Читаем Немцы полностью

— Я не жалею. Я покидаю «Титаник», дальше плывут без меня! — и так говорили все; заместитель префекта старел, потухал, худел, обрастал тополиным неухоженным пушком и щетиной, дальше без неба, под плитой, больно смотреть, как копошится он там во тьме (не он, а зашевелившаяся мумия, собранное врачами из… возвращенное из… поднятое с… подобие) и устраивается как-то жить дальше среди насекомых и бледных, вмятых побегов неузнаваемых растений, без солнца; Кравцов говорил вниз, кому-то устроившемуся у него в ногах, пакету «за февраль» с откатом. — Я-то устроюсь. Жалко только времени. Нужно время, понимаешь, чтобы на новом месте, — о чем прежде всего думал каждый, — чтобы выстроить схему.

Эбергард не слушал, читал сообщение Сигилд: «Эрна с классом едет Варшава — Берлин — Амстердам — Париж, не хочешь дать денег на путевку и личные расходы?» — «Нет»; звонок догнал его уже в коридоре:

— Тебе наплевать на дочь?! Да? Живешь в свое удовольствие? Никакой ответственности! Да денег можешь вообще больше не давать! Чтобы я… Не выпишешься из квартиры — Эрну больше никогда не увидишь — я сделаю так! — Она подождала: подождала радующих ее вспышек, плевков керосина в собственное пламя, страданий, задыхающегося голоса и раздраженно спросила в молчащую пустоту: — У тебя есть ко мне какие-то вопросы?

— Нет, — вопросы Эбергард накопил только к самому себе, и — следом эсэмэс от Эрны, первая за недели, месяцы и — о чем? «Почему не хочешь давать денег на поездку?!» Отвечать — не отвечать? И всё-таки ответил: «Потому, что не чувствую твоей любви» — двенадцатилетней девочке он ответил так и ответа не ждал, кончилось; всё, что касалось Эрны, — вымерло внутри, ему показалось — больше не заболит. Что произошло?

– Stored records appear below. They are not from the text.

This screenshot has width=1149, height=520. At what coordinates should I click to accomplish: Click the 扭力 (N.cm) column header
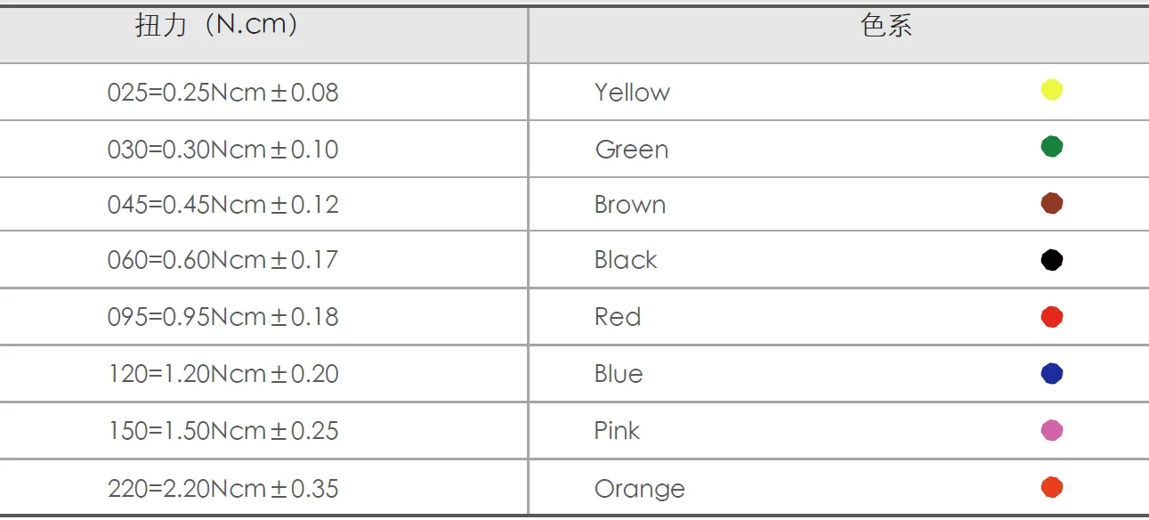click(x=216, y=26)
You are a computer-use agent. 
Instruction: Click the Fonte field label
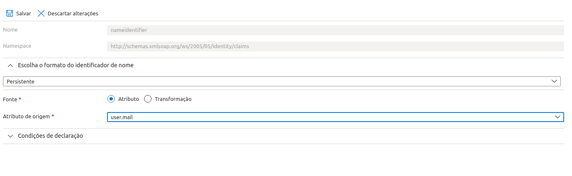(10, 99)
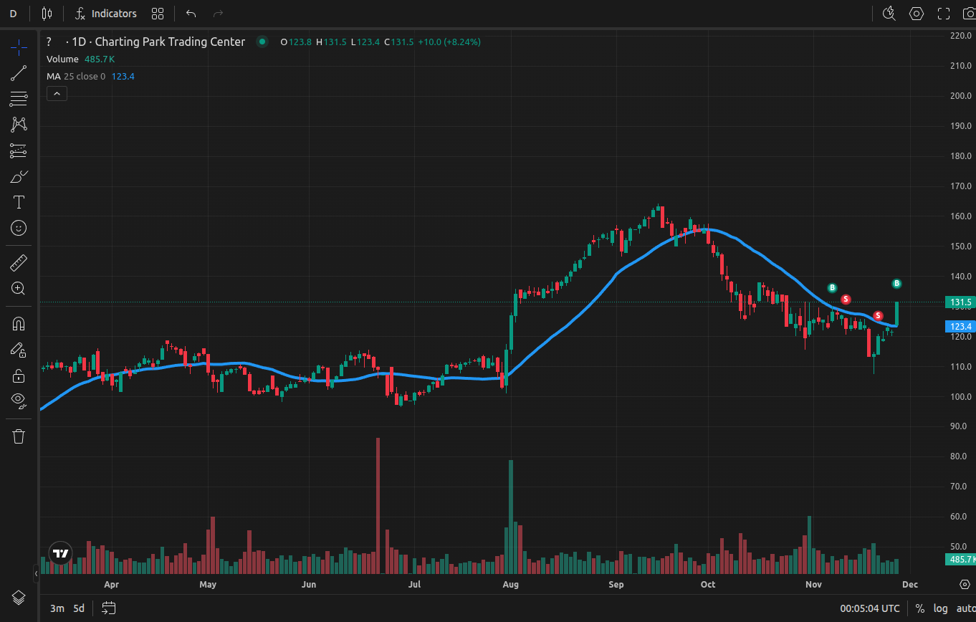Choose the brush drawing tool
Screen dimensions: 976x622
[x=19, y=176]
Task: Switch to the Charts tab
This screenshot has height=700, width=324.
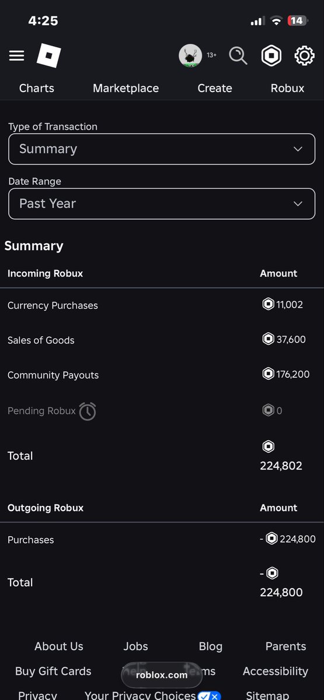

Порезался обидой до крови и перестал скучать. Всё, что мог: будил Эрну болью, пытался вызвать недоумение и тоску, обратить внимание на потерю отца — ничего не заметила. И теперь он чувствовал: не хочет говорить с Эрной. Не хочет обслуживать. Оставался вопрос: любит он ее? Любил? Или с дочерью у Эбергарда произошло всё то же самое, что с ее мамой, только намного быстрее?

Фриц устроился — редеющие префектурные старожилы, избитые тарными пульками, постановочно освещенные жестяные зайцы-барабанщики и медведи делились этой вестью с радостью, словно обреченный Фриц испытал на себе сверхновую рискованную вакцину и — выздоровел совершенно, хоть и потерял половину веса и волосы все, потенцию и зубы, — теперь у всех, кому грозит чума сиреневых штампов в трудовых и окончательных страшных разговоров, есть надежда что-то такое проглотить, дурно пахнущее выпить и всё-таки вынырнуть с задыхающимся стоном из-подо льдов, в какой-то дальней полынье, пугнув тюленей и нерп.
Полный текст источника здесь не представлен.